Die Strecke von Calvi nach Porto zählt zu den schönsten ganz Korsikas. Vom Parkplatz bei der Zitadelle in Calvi fährt man auf der D81b in westlicher Richtung. Während der kommenden kurvenreichen Kilometer hatten wir immer wieder tolle Ausblicke auf die Küste. Auf einem Hügel stehen zehn Windkraftwerke. Schließlich erreichten wir die Bucht von Crovani. Laut einer Reisebeschreibung lohnt es sich dort ein Halt am Strand zu machen, denn die Steine dieses wunderschönen Kiesstrandes sollen angeblich glatt geschliffen sein und alle möglichen Farben haben. Zwei Mal fuhren wir dieses Stück der Küstenstraße ab, konnten aber leider keine geeignete Abfahrt zum Strand finden. Den einzigen Weg, den wir entdeckten, war eine versteckte, für Autos leider unpassierbare (zu große Schlaglöcher) Stichstraße. Schade, denn diese bunten Steine hätten uns wirklich interessiert.

 

Etwa 11km weiter trifft die D81b auf die D81 und gleich darauf überquerten wir den Fango-Fluss, der hier sehr breit ist. Wegen der vielen Steine im Flussbett ist das Wasser aber kaum zu sehen.

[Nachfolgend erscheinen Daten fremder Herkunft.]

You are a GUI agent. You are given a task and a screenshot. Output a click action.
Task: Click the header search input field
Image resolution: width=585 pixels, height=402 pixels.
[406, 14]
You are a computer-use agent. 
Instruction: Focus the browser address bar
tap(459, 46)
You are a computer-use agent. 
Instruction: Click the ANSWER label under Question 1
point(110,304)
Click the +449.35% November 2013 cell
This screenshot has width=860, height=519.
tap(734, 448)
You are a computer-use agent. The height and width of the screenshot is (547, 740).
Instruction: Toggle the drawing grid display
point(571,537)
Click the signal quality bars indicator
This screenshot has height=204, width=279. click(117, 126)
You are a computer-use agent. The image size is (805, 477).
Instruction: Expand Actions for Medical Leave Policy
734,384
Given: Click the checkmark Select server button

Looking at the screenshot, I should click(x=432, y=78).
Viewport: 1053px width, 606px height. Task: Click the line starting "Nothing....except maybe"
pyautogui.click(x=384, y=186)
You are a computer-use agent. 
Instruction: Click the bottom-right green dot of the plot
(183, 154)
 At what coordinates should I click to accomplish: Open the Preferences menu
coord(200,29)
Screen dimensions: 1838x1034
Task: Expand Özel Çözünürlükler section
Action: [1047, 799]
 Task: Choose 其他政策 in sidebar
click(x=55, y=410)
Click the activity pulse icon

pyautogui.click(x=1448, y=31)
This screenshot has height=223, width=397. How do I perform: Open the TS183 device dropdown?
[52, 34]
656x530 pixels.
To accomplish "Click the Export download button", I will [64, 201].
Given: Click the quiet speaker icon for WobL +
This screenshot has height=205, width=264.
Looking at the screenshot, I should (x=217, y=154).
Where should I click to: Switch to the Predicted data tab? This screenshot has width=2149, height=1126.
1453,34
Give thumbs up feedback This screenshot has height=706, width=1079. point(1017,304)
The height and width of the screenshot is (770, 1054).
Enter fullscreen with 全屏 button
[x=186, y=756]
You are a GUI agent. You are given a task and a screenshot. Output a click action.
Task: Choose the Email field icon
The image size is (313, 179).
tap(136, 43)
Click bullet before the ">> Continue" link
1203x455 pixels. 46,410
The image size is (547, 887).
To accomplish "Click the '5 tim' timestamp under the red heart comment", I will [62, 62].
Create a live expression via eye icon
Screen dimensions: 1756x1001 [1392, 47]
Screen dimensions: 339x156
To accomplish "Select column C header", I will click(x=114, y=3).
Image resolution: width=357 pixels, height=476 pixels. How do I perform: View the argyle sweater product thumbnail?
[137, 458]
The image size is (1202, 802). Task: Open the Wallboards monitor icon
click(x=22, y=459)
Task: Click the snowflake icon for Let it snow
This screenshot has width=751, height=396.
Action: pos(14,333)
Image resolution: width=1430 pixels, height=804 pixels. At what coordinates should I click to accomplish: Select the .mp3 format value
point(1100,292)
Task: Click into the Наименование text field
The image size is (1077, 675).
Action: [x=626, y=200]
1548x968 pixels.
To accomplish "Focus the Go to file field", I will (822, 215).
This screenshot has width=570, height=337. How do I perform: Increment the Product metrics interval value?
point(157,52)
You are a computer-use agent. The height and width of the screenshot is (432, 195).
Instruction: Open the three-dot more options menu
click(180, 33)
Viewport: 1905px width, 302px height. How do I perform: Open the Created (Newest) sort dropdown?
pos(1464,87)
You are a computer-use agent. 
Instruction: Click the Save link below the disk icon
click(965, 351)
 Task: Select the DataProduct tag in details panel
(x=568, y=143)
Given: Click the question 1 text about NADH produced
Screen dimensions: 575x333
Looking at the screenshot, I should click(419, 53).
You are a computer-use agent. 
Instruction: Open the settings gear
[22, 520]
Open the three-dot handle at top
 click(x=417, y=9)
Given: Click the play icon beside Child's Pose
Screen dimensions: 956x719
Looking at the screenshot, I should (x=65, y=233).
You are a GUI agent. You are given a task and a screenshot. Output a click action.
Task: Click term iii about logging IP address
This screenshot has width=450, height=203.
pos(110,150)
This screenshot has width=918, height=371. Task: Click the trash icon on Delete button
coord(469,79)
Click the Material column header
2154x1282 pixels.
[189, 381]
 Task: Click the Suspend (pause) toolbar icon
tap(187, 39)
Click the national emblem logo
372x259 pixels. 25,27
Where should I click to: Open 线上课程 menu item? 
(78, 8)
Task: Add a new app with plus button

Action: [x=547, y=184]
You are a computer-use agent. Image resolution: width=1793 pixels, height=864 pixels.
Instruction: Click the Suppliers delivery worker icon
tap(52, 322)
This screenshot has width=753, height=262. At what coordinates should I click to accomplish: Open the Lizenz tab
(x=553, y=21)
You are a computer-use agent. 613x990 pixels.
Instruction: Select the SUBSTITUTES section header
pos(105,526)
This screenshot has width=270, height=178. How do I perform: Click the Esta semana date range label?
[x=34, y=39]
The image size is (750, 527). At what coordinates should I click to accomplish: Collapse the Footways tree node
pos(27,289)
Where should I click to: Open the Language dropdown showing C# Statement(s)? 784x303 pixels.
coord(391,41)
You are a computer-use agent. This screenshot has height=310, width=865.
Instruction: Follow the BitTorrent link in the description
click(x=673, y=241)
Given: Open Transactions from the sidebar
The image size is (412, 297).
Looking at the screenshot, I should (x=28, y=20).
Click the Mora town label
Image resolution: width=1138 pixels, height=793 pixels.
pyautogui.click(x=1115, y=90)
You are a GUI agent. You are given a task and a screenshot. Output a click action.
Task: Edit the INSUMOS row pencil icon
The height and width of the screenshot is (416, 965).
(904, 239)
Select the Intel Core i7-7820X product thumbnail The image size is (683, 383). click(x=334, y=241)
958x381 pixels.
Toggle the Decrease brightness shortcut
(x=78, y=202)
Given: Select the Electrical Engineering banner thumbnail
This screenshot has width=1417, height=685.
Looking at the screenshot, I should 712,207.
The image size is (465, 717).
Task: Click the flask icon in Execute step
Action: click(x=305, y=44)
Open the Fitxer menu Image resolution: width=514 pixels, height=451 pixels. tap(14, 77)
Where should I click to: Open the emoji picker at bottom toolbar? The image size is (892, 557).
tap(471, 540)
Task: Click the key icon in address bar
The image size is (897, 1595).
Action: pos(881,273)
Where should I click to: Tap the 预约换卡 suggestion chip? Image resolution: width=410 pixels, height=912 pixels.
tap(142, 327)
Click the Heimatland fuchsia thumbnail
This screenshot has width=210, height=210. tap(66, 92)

Diesem Fango-Tal, der D321, folgten wir ein kurzes Stück bis wir auf die schöne Genueserbrücke Ponte Vechju trafen. Von dort aus hatten wir einen kleinen Einblick in das zwischen Felsen gelegene Flussbett mit seinem glasklaren Wasser und den ebenfalls bunten Steinen, die man von unserem Aussichtspunkt aus aber leider nicht sehr gut erkenne konnte. Deshalb beschlossen wir, weiter nach Galeria zur Mündung des Flusses zu fahren.

 

Galéria liegt im gleichnamigen Golf und verfügt über einen schönen Kiesstrand. Das eigentliche Dorf liegt etwas zurückversetzt. In der Bucht liegen kleine Boote vor Anker. Einen weiteren Strand findet man an der Fango-Mündung. Dort hat sich der Fango hinter der Düne zu einem kleinen See aufgestaut. In der Saison kann man dort Kajaks mieten und so das Naturreservat erkunden. An diesem Strand sahen wir mehrere bunte Steine liegen, welche uns aber bei weitem nicht so kräftig bunt erschienen, wie es immer in Reiseberichten beschrieben wurde. Südlich des Strandes steht auf einem kleinen Hügel ein Genueserturm.

 

Unser Weg führte uns weiter, der Küstenstraße D81 folgend, nach Porto. Der Golf von Porto ist landschaftlich gesehen wohl das Schönste, was Korsika zu bieten hat. Nicht umsonst zählt das Gebiet seit 1983 zu den UNESCO-Weltnaturerben! Der felsige und steil abfallende Golf bietet zahlreiche kleine Sand- und Kiesbuchten. Fährt man von Norden her zum Golf von Porto, überquert man auf der kurvenreichen, aber größtenteils gut ausgebauten D81 die Pässe Col de la Palmarella und Col de la Croix. Immer wieder blickt man hinunter zum Golf von Girolata. Das Dörfchen ist nur zu Fuß oder mit dem Schiff erreichbar.